By recording the alignments of the heavenly bodies over a long period of time (after all, there was no TV back then), periodicity and other characteristics can be easily observed. The solstices are actually fairly easy to predict since it is the "standstill" day of the sun,when it reaches its greatest extreme north or south of due east on the horizon at sunrise. For example, an observer standing at a monument and watching the movement of the sun over a long period of weeks would see it gradually drift northward along the eastern horizon at sunrise during the springtime. We have just passed the summer solstice, when the sun reaches its furthest point north on the horizon. On June 21, the sun began its slow march south toward fall and winter, when in its furthest south position we northerners get chilled. Any culture monumentalizing astronomy in architecture would most certainly have some notions about planetary movements and would eventually note the predictable arithmetic structures of these movements. By counting the number of days it takes for the sun to complete a single circuit from, for example, summer solstice to summer solstice, the observer would be recording the number of days in a year. The solstices are separated by approximately 183 days, dividing the year in half, and the equinox falls about 91 days later. The phenomena of the solar cycle has a handy four-part symmetry that makes for easy math.
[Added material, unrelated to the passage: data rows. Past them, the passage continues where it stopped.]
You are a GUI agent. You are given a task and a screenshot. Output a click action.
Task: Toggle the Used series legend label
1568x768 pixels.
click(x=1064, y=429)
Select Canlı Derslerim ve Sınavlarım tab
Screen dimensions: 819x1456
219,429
Many of the structures with astronomical alignments were in fact observatories and are laid out with lines of sight to other monuments or significant natural formations such as mountains. The longer the line of sight, the more precise the measurements can be. Usually there is a central viewing area that houses the viewer-astronomer. This fixed datum point is then used to measure the movement of the sun and other bodies in relation to other fixed points on the ground. (For example, Stonehenge has the famous "Heel Stone", from behind which the rising sun on the equinox is seen to align when viewed from the center of the monument.) There is debate, however, about how these ancients interpreted the equinox since, without a concept of a round earth, the notion of an equator is problematic. Thus, it is questionable whether they understood the equinox as we do, as the day the earth lies directly above the terrestrial equator.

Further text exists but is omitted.